Files
hakorune/docs/development/current/main/phase187-string-update-design.md

371 lines
12 KiB
Markdown
Raw Normal View History

# Phase 187: String UpdateLowering Design (Doc-Only)
**Date**: 2025-12-09
**Status**: Design Phase (No Code Changes)
**Prerequisite**: Phase 178 Fail-Fast must remain intact
---
## Executive Summary
Phase 187 defines **what kinds of string updates are safe to handle in JoinIR**, using an UpdateKind-based whitelist approach. This is a design-only phase—no code will be changed.
**Core Principle**: Maintain Phase 178's Fail-Fast behavior while establishing a clear path forward for string operations.
---
## 1. UpdateKind Candidates
We classify update patterns into categories based on their complexity and safety:
### 1.1 Safe Patterns (Whitelist Candidates)
#### CounterLike
**Pattern**: `pos = pos + 1`, `i = i - 1`
**String Relevance**: Position tracking in string scanning loops
**Safety**: ✅ Simple arithmetic, deterministic
**Decision**: **ALLOW** (already supported in Phase 178)

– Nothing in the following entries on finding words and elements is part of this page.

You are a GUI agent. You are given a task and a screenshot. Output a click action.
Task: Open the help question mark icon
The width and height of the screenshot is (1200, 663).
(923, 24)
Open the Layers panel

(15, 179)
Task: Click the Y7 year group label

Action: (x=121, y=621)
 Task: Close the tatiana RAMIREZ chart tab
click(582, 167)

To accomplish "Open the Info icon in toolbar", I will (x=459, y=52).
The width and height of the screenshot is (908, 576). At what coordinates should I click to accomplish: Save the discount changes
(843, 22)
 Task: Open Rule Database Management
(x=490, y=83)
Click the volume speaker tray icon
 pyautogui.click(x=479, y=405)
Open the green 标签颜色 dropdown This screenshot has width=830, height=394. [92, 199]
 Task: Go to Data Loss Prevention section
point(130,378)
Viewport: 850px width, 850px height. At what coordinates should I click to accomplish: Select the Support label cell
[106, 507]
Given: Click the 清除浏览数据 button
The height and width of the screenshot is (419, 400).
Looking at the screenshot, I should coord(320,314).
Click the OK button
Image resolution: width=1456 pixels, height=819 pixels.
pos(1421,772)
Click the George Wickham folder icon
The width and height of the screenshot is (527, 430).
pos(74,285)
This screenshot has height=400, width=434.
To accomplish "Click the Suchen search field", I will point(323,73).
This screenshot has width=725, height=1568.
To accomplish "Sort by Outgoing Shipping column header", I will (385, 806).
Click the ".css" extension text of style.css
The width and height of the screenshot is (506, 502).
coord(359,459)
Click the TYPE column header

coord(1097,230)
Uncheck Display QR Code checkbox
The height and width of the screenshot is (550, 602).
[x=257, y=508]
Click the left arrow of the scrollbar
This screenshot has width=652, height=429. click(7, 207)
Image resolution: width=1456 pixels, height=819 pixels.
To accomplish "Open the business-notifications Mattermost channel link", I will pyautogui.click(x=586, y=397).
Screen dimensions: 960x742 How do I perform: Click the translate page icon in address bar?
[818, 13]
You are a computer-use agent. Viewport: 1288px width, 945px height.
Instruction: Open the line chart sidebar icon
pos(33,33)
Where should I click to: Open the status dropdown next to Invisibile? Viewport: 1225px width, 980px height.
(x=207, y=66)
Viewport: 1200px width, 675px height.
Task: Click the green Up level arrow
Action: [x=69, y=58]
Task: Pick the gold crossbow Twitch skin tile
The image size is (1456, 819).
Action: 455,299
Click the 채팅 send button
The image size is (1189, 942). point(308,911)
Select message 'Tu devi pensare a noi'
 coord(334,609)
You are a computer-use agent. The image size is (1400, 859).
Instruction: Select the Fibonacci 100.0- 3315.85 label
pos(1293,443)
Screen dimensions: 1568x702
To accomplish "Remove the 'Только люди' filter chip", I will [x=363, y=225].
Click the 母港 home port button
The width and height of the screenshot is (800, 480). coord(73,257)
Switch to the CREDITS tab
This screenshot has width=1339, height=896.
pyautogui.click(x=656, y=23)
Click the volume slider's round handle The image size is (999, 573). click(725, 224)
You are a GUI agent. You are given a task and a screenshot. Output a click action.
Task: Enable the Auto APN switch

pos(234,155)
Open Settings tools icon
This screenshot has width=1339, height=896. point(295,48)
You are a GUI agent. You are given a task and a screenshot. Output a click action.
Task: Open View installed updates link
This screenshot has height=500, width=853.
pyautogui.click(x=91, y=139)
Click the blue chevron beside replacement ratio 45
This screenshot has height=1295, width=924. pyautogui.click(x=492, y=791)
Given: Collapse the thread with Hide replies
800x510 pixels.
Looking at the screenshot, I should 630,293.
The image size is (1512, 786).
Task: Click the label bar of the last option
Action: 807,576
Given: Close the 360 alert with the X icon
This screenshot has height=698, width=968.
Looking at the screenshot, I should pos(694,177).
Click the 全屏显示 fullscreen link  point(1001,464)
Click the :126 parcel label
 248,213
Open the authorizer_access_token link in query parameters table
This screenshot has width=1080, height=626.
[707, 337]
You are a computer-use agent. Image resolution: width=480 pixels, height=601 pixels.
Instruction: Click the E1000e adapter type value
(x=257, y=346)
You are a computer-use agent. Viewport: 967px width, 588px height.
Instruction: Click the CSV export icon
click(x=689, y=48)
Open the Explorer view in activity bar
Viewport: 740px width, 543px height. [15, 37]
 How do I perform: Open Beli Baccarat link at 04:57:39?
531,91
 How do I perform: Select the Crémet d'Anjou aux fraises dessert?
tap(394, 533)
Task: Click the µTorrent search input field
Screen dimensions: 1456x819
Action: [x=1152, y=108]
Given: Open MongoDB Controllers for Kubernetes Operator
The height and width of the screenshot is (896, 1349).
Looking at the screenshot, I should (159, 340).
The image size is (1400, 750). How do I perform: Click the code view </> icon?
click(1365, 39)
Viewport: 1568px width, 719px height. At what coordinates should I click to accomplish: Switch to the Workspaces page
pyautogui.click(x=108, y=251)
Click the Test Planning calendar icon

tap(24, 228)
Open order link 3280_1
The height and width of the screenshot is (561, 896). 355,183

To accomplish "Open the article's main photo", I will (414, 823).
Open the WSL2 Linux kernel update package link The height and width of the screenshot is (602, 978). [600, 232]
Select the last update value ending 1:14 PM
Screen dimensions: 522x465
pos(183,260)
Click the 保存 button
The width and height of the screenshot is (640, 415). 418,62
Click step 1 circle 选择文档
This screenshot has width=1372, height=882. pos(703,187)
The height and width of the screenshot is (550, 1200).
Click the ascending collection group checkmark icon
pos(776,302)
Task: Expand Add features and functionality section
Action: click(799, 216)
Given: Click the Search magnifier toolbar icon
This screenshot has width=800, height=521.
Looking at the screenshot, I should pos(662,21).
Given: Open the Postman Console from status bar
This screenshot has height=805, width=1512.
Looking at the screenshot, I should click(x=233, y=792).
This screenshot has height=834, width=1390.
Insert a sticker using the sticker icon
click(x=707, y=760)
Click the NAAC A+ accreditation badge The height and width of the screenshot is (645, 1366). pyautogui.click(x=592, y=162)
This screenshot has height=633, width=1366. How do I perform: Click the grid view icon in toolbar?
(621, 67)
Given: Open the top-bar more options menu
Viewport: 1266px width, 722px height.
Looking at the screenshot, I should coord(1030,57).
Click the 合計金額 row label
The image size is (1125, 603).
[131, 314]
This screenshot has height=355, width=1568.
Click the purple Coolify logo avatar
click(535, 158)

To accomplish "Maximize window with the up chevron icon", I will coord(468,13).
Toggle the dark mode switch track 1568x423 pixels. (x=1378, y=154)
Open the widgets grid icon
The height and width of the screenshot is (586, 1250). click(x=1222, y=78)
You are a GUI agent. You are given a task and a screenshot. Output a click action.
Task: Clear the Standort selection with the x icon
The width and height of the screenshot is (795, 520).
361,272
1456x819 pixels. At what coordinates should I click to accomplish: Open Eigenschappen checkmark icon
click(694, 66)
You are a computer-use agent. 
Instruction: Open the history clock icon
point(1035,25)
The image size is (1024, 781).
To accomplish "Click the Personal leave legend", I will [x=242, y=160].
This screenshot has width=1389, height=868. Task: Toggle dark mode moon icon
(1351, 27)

#### AccumulationLike (Numeric)
**Pattern**: `sum = sum + i`, `total = total * factor`
**String Relevance**: None (numeric only)
**Safety**: ✅ Arithmetic operations, well-understood
**Decision**: **ALLOW** (already supported in Phase 178)
#### StringAppendChar
**Pattern**: `result = result + ch` (where `ch` is a single character variable)
**Example**: JsonParser `_parse_number`: `num_str = num_str + digit_ch`
**Safety**: ⚠️ Requires:
- RHS must be `UpdateRhs::Variable(name)`
- Variable scope: LoopBodyLocal or OuterLocal
- Single character (enforced at runtime by StringBox semantics)
**Decision**: **ALLOW** (with validation)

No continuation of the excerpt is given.